Carly is changing, and fast. She is beginning to talk to herself, not with words but with sounds and babble-phrases that will soon be sentences. Until very recently she needed play-learning experiences to be initiated. Now, at sixteen months and counting, she is beginning to initiate her own play-learning experiences. The early formation of imagination, past and future, is unfolding. There is teething, relatively short attention to some things and quick frustrations if life fails to respond immediately to her new intent. With unfolding intent comes unfolding challenges and that turns into unfolding frustrations. Welcome, Carly, to the world of creativity.
Two hundred yards from our home is a path leading down a hill to a lovely park, a walk Carly has taken many times. Yesterday she lead the way, walking on her own all the way down the twisting path to the play-learning area and when she was ready she walked all the way back up the trail home again, chaperoned of course. That is what I mean by initiating.

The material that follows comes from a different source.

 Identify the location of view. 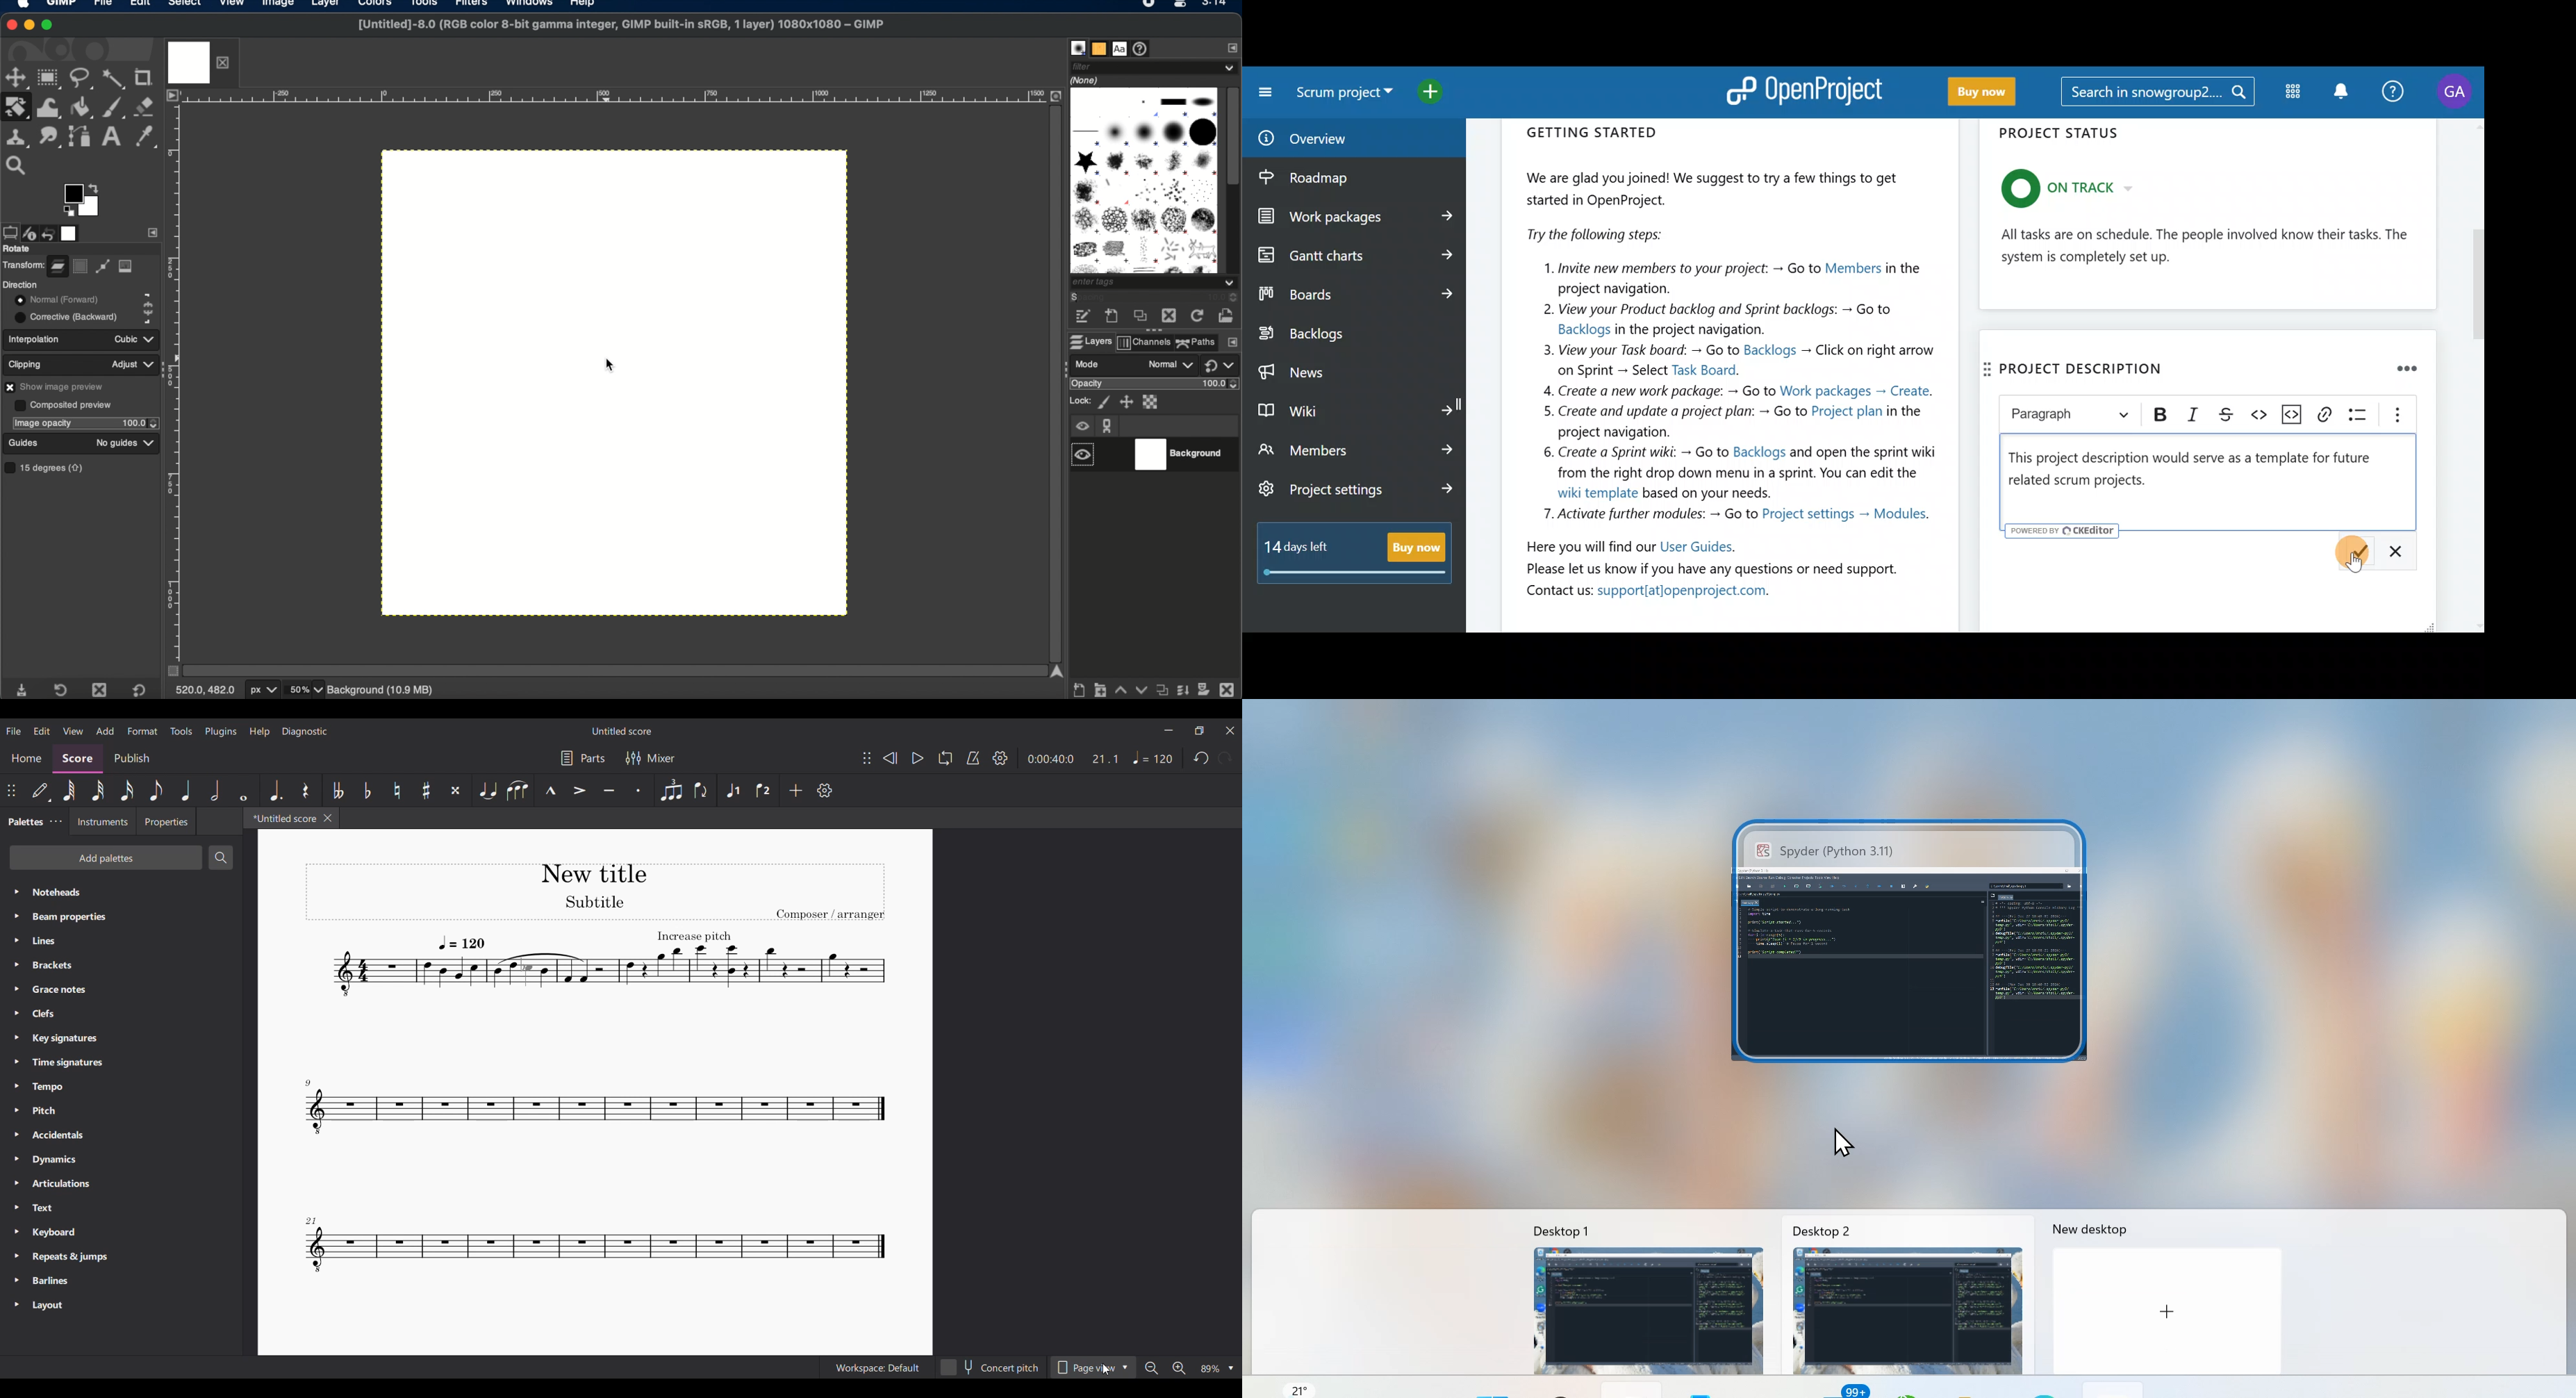
(232, 5).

She has absorbed many times all the usual things in her world: books, pots and pans, jars with lids, stacking blocks, and colorful stuffed animals. Transcending these, Carly has become more adventurous, climbing, reaching, exploring the unknown. A printer rests on the floor next to my always cluttered desk. She climbs on the printer, an easy fourteen inches tall, and smiling, attempts to scale the eighteen inches to the peak, my desktop where treasures lay in abundance. The angle is such that this reach is really quite impossible but with a strategic nudge it’s not. She looks up. Her hunger for new and challenging experiences is driving, compulsive and for us, exhausting. Oh, how easy it would be to hand her a tablet and have her sit quietly in the corner.
George Leonard, former editor of ‘Look’ magazine and pal with Michael Murphy of Esalen Institute, wrote extensively about education and human potential. In his book Mastery George describes how there are plateaus on the path to mastery where nothing seems to be happening. Then, suddenly there is a breakthrough and a new level opens. Joseph Chilton Pearce describes how the brain, in anticipation of what is expected, produces a ‘spurt’ of new neurons, exactly what will be needed for the new capacity that is about to explode. Something miraculous is always happening. It is our job to watch and listen, with empathy and care to stay in sync with this flowering unfolding.
I always have to stop, re-sync to her body centered reality; touch, taste, movement, smell and other delights, right here, right now, and suspend concepts such as past and future, good, bad, the ‘right way,’ too much and more. It drives me nuts when people offer highly abstract symbolic metaphors in the form of well-meaning explanations or options to the pre-symbolic brain. There is some resonate-telepathic shared meaning but not at the specific level the discourse usually implies. Carly’s world remains firmly grounded in the senses, here and now. Moral judgments about good and bad, past and future make no sense, no more than explaining what nuts are to a squirrel. Body movements, the sound of voice, emotional context, facial expression, the way we and others are dressed – as sensations – carry their own meaning, but concepts remain for Carly in a galaxy far, far away.
Christmas, Santa and gifts are both sensations and concepts. We placed a small evergreen tree on a box, wrapped it in lights, rummaged and found a few clown and cloth ornaments that have not been used in thirty years, carefully on the tree which Carly carefully took off like lids and jars. It took some effort to redirect her natural curiosity and have her understand that she can explore, meaning touch and even taste this but not that. This is really very important, a persistent challenge. One of our great responsibilities during this pre-conceptual period of expanding exploration is to not communicate any wrong doing, frustration, anger or shame in our exchange. We adults live in a highly conceptualized reality. Layer upon layer of concepts dictate our behavior. All of that, our conceptual framework does not exist in Carly’s world. With care and appreciation for her natural drive to explore, and that means to touch, hold, twist, push and even taste everything, we can share our preference for ornaments to be on the tree appreciating that she must touch and explore everything. The same holds with gifts. Packages are to be unpackaged. We routinely and often immediately unwrap and play with everything from toilet paper to tomatoes. Why is this shiny package any different? That is a concept, not a here and now sensory experience. When we impose our concepts on the pre-conceptual mind – we create conflict and then get angry at the child for not respecting our abstractions, dismissing completely that we created the conflict. Really?
Sink deeply into the spirit behind the symbols and rituals. Fill your heart and embody the spirit of birth, innocence, renewal and personal transformation this winter solstice has represented since before time (another concept). Like Midas or, if you like, Tinkerbell, this embodied feeling will magically permeate all the symbols: the gifts, decorations, stockings hanging, the smells coming from the kitchen and most important of all, how this ancient celebration transforms the Scrooge in all of us to the jolly uncle and aunt of humanity carrying young Tim and Carly on our shoulders as we sing and dance along with the falling snow.